Aim of the task: From the line that holds "You are a computer-use" to the last line below, retype everything exactly and nothing else; omit pictures.

Listed entries:

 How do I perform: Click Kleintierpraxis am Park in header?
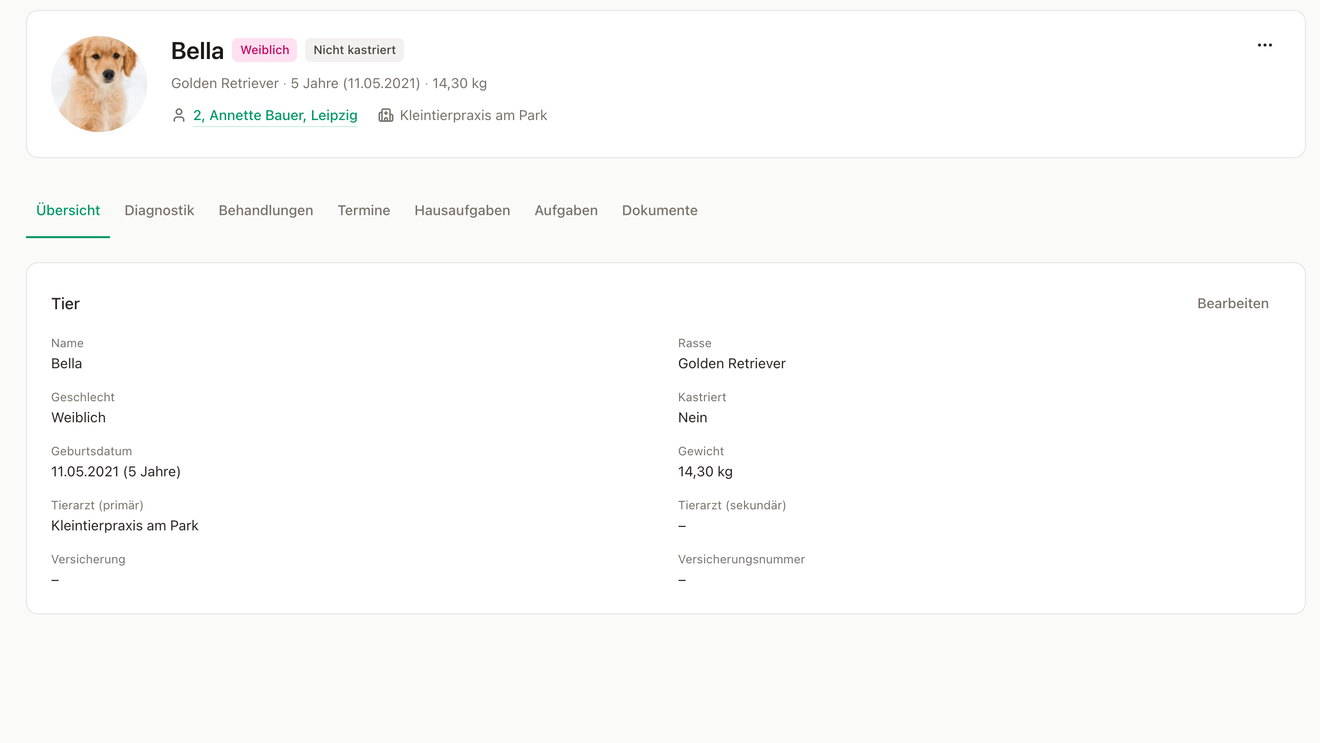point(473,115)
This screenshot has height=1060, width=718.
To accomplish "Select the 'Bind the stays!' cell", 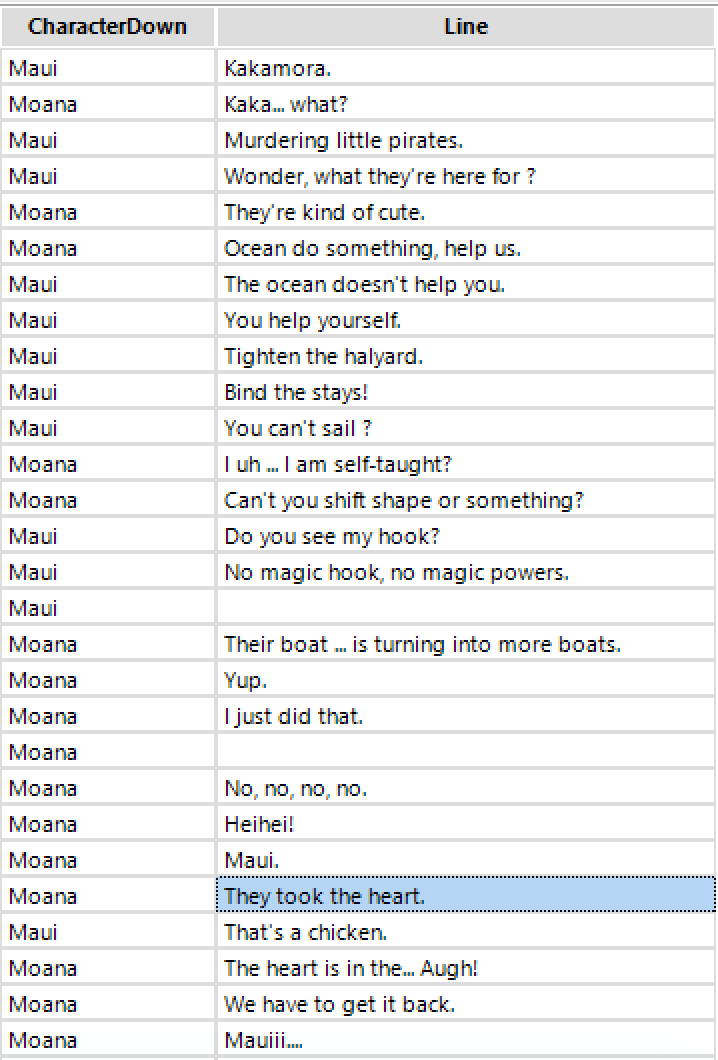I will coord(466,392).
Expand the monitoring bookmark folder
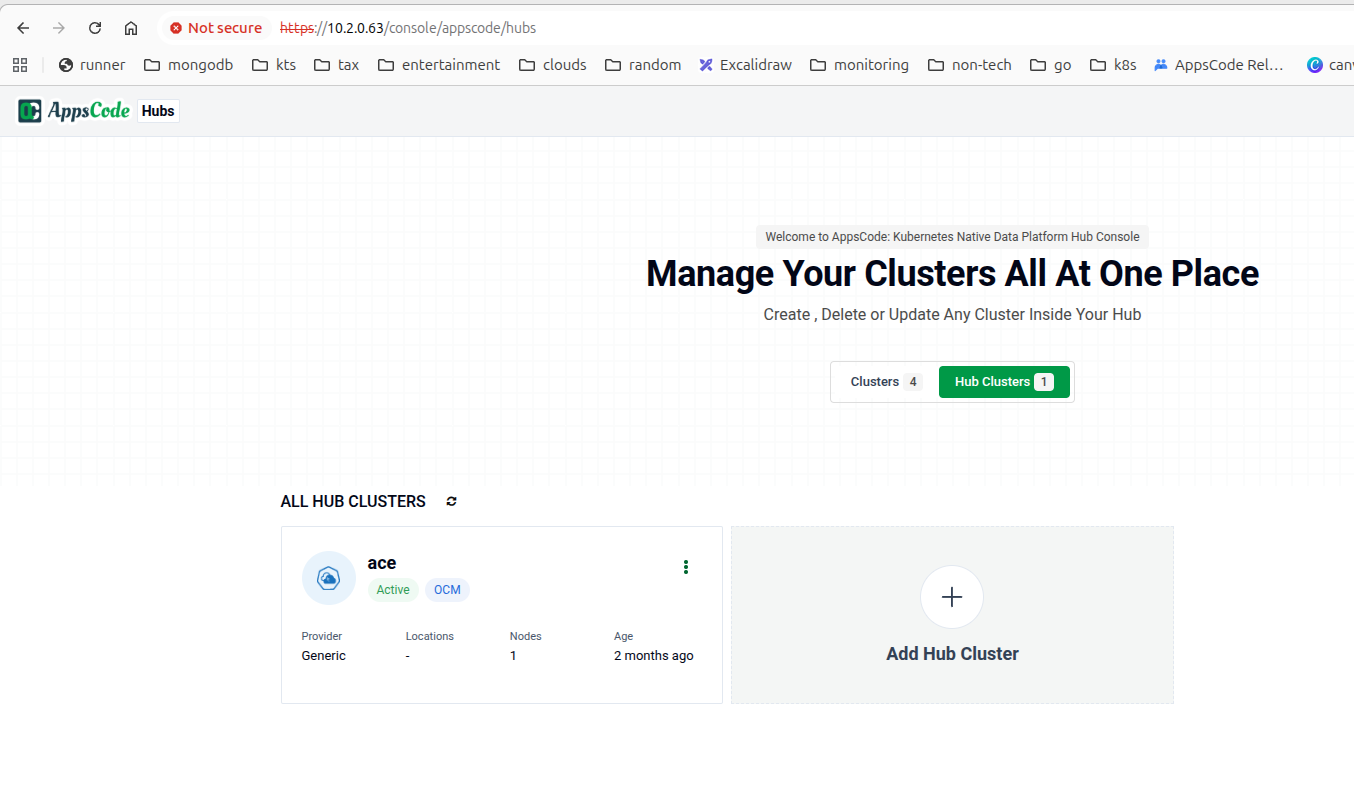Viewport: 1354px width, 791px height. 860,65
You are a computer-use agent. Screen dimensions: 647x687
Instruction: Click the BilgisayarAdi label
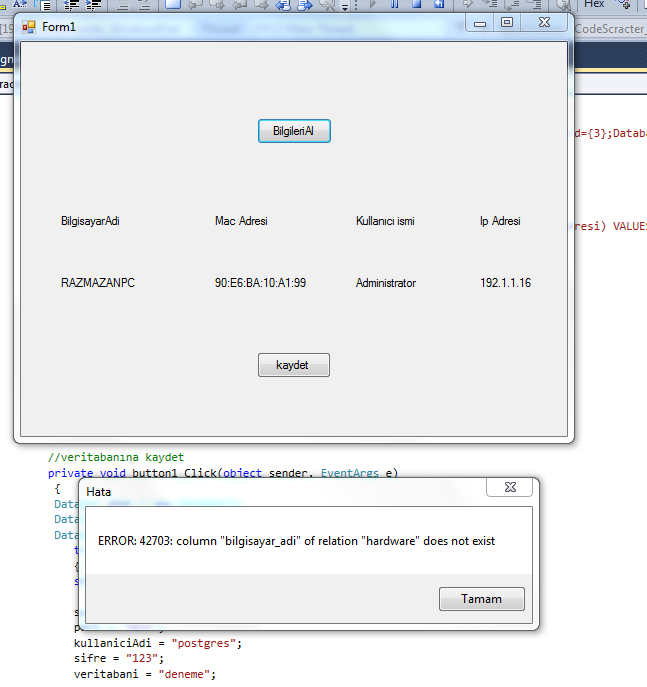pos(90,221)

Exercise answer:
You are a computer-use agent. Screen dimensions: 647x687
Instruction: Click the BilgisayarAdi label
pos(90,221)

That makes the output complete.